The International Social Service (ISS) is an international non-governmental organization (NGO) founded in 1924. It provides assistance in resolving international child protection cases.

The ISS is organised as a global network of over 120 countries which assist children and families confronted with complex social problems as a result of migration. This is in addition to a General Secretariat based in Geneva.
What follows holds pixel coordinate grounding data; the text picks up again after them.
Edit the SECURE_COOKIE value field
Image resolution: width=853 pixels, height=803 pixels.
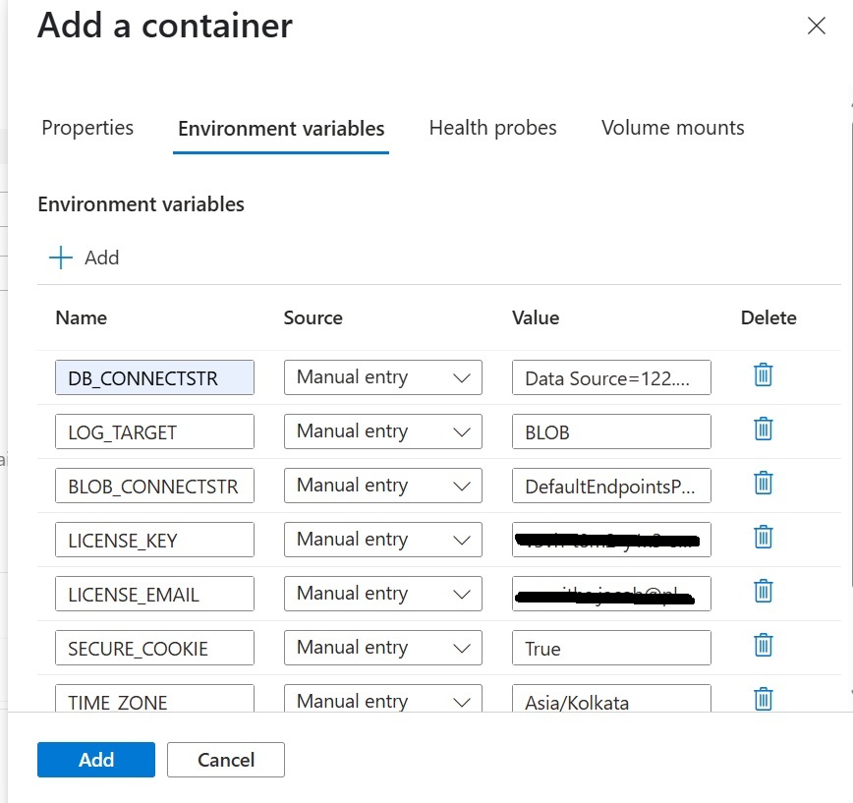pyautogui.click(x=611, y=647)
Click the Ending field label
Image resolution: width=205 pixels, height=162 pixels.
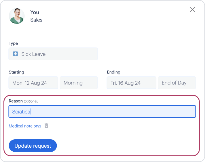114,72
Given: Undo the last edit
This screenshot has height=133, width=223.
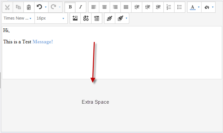Looking at the screenshot, I should pos(39,7).

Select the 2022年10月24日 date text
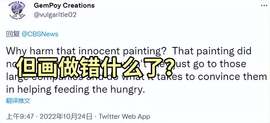click(x=66, y=117)
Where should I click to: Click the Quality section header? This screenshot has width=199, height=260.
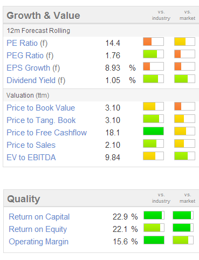click(x=24, y=199)
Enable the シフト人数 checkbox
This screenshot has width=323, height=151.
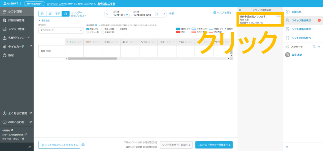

The ISS is accredited to the United Nations Economic and Social Council (ECOSOC).

History 
The ISS was founded as the 'International Migration Service' in 1924. It was initially established in London by the World YWCA under the Chairmanship of Lady Dorothy Gladstone. Its headquarters moved from London to Geneva in 1925, where it has remained since.

Present day 
The ISS aims to ensure that respect for human rights is accorded to every individual across international borders, especially children. As such, it is concerned with a number of areas, including:
 Forced migrations (child trafficking, conflict, wars, asylum)
 Voluntary migrations
 International adoptions
 Child abduction (inter-country divorce or separation)
 Unaccompanied/orphan child (death or separation)
The services which ISS provides include:
 Inter-country social and legal assistance
 Family tracing
 Pre- and post-adoption assistance
 International family mediation
 Child protection in family separation
 Protection and care of unaccompanied minors
 Alternative/foster care
 Search of origins

Structure 
The ISS is a global network spanning over 120 countries. These consist of 'Branches', 'Affiliated Bureaus' and 'Correspondents'. Prominent members exist in Australia, Canada, Germany, Hong Kong, Switzerland, UK (known as Children and Families Across Borders) and the US.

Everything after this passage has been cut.